As you can probably deduce from the above URLs, the web version of the EOE app will be found here:


I haven’t completed work on this yet though. I’m currently still getting the navigation structure sorted out. Migrating the app to the University layout is slightly tricky in some respects because I can no longer rely on the widgets provided by the Jquerymobile library that I use for the app. In general the logic behind the exercises can all be carried over without a problem but certain things like popups, collapsible sections of the screen and buttons need to be reworked. I hope to get this completed next week.

Other than App stuff I worked on a few other tasks this week. I had a meeting with Susan Rennie and Magda to discuss the Scots Thesaurus project on Thursday.
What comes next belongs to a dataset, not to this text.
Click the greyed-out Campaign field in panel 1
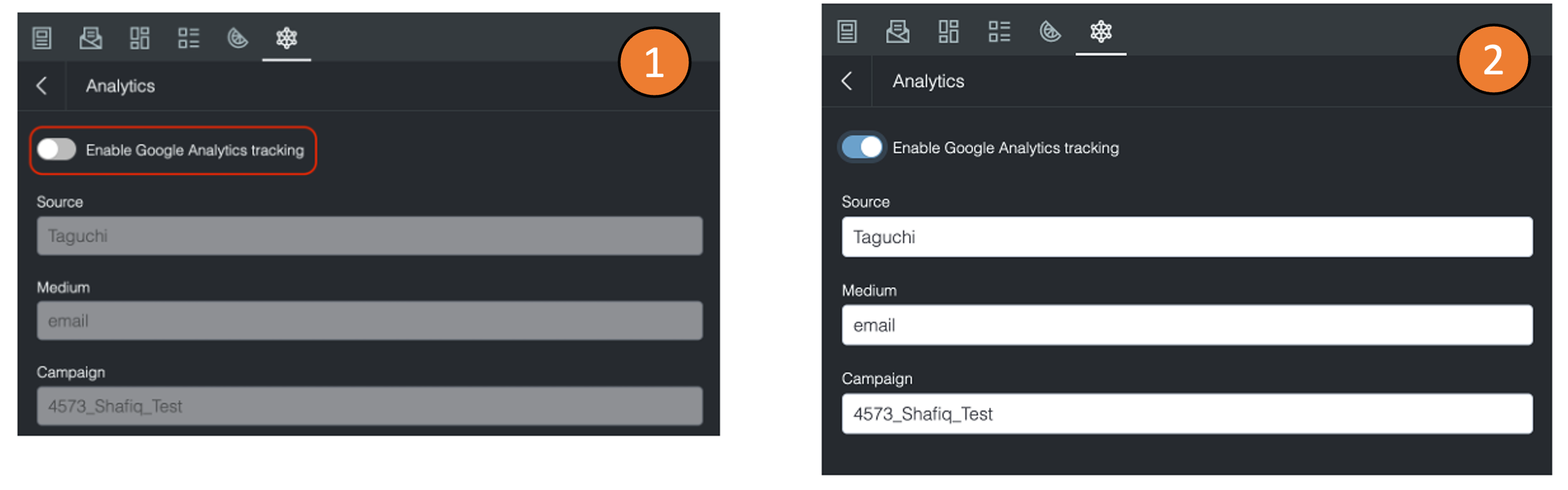1568x490 pixels. point(369,406)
I went through the tool I’d created for managing metaphor categories and showed Magda how it might be used. She is going to send me the data she has worked on since I was last given any and I’ll import this into my system. I also need to start work on some of the front end aspects of the project as Susan is wanting to demonstrate some of this at a conference in August.
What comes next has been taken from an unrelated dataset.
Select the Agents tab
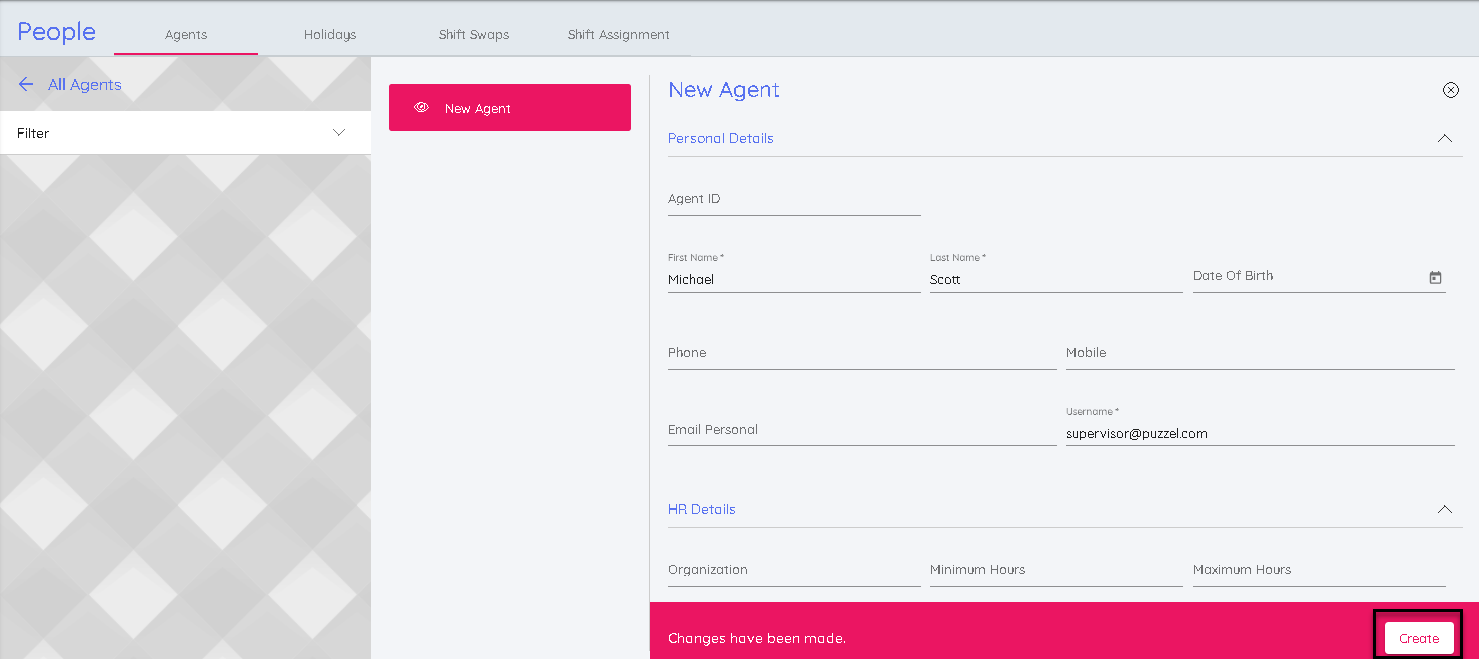The image size is (1479, 659). tap(186, 35)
I also made a little tweak to the Historical Thesaurus of English this week. Fraser had received a request that we displayed subcategory numbers in the subcategory list within the category page as people sometime wanted to be able to pinpoint a subcategory based on its number. This made total sense and it’s a feature that I wished we had included from the start. Thankfully it was very easy to incorporate the update and the numbers now appear to the right in the subcategory list.

I had a meeting with Craig Lamont, a researcher who is working on a project with Murray Pittock. They have a historical map of Edinburgh that the NLS has made available to them in geocoded format and they are wanting to pin markers on it. Craig didn’t really know how to proceed with this so I met with him, showed him some of the previous work I’d done for the Burns people and we managed to get a mockup working with two markers pinned to it. Craig is now going to go away and compile the data in a spreadsheet and we’ll meet again at some point and think about how to transform this into map markers.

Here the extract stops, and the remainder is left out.